With my refocused and renewed mind, not only can I reshape the narrative from one of failure to one of hope for myself, I can let God’s mercy and grace extend beyond myself to those around me. In chapter 12, Paul is calling on the Christians in Rome to worship God with their lives and actions and he outlines what that should look like:

Let love be genuine; hate what is evil, hold fast to what is good; love one another with mutual affection; outdo one another in showing honor. Do not lag in zeal, be ardent in spirit, serve the Lord. Rejoice in hope, be patient in suffering, persevere in prayer.

Paul’s list goes on for several more verses – these are just a few of his examples – but they all hinge on having a renewed mind that can discern “what is the will of God—what is good and acceptable and perfect” (v.2). Ultimately God’s will is for everyone to know God’s love. My demonstration of that love requires that I view others as also people who are part of God’s bigger story and worthy of the same love and grace I have received. So, when I operate from that place of God’s love for me and focus on a narrative consistent with that love, it frees me up to act in God’s love toward others.

Skye in the woods.

When I focused on what a great job Skye did staying with me after my fall and made that the narrative, I could be more present for my daughters who needed to stay calm and finish getting ready for school. If my brain had been playing the blame game, and I had let that story take over, I’m not sure I would have been able to give them the encouragement they needed at that moment. I don’t think I could have maintained an upbeat attitude and acted with kindness toward the doctors and nurses who worked hard to help me. If I had let my story be one of regret, I would have given up on my resolution to write each day. And I certainly wouldn’t have had the energy and passion to do the deep digging required to unearth the racism of early Baptists, much less the compassion to go beyond that to search out ways churches could make past wrongs right. That is the good and acceptable and perfect will of God from Romans 12:2.

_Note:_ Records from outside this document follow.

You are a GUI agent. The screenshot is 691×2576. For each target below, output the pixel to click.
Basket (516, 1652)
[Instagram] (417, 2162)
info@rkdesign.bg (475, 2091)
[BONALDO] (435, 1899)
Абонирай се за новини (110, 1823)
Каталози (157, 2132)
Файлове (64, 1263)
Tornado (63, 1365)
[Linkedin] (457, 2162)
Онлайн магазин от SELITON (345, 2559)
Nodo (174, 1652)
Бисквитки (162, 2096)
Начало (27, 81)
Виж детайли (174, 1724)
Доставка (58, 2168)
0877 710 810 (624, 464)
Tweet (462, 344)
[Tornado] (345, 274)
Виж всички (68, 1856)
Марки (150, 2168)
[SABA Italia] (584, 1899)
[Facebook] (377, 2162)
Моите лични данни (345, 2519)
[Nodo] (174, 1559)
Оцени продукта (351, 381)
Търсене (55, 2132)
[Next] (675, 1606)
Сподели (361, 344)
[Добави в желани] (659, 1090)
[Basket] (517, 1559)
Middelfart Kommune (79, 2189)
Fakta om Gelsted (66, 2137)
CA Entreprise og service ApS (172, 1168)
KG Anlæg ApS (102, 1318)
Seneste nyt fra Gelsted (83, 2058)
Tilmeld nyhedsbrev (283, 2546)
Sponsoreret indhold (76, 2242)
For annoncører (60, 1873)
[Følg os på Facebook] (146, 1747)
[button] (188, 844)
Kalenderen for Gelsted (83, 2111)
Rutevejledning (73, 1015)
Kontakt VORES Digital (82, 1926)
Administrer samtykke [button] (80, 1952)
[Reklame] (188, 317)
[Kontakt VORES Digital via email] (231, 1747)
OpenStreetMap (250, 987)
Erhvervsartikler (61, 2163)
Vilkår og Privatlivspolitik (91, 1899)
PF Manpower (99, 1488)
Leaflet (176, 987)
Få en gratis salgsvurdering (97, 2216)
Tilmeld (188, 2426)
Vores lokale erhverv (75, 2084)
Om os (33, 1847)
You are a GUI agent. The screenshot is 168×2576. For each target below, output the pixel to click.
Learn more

Such renewal isn’t a one-time exercise. I wish it were, but more often than not it’s a daily, hourly, sometimes minute by minute choice to live into a different story. This is especially true if you are in pain with an itchy cast the length of your arm that you must keep elevated even while you sleep. Even now, when all that is left is a three-inch scar on my wrist and a metal plate inside it, it’s still hard for me not to give into negativity. But just like that metal plate in my wrist kept my shattered bones aligned so they could heal, each time I choose a better story I’m bringing my spirit into alignment with God. When that happens, I’m one step closer to wholeness and home.


Note: Reframing your story is not a substitute for getting professional help when you need it. All the positive focusing in the world is not going to raise the levels of serotonin in my brain or yours. Anti-depressants, therapy, yoga to calm anxiety–all these things working in tandem create a space where you can begin to see your worth in God’s eyes and your place in God’s story.